#### Task inputs ####
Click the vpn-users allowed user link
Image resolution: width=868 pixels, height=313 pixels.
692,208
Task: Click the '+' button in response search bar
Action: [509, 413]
####
Exercise brief
Write every entry out again, exactly as it stands.

Answer to the problem
Click the vpn-users allowed user link
Image resolution: width=868 pixels, height=313 pixels.
692,208
Task: Click the '+' button in response search bar
Action: [509, 413]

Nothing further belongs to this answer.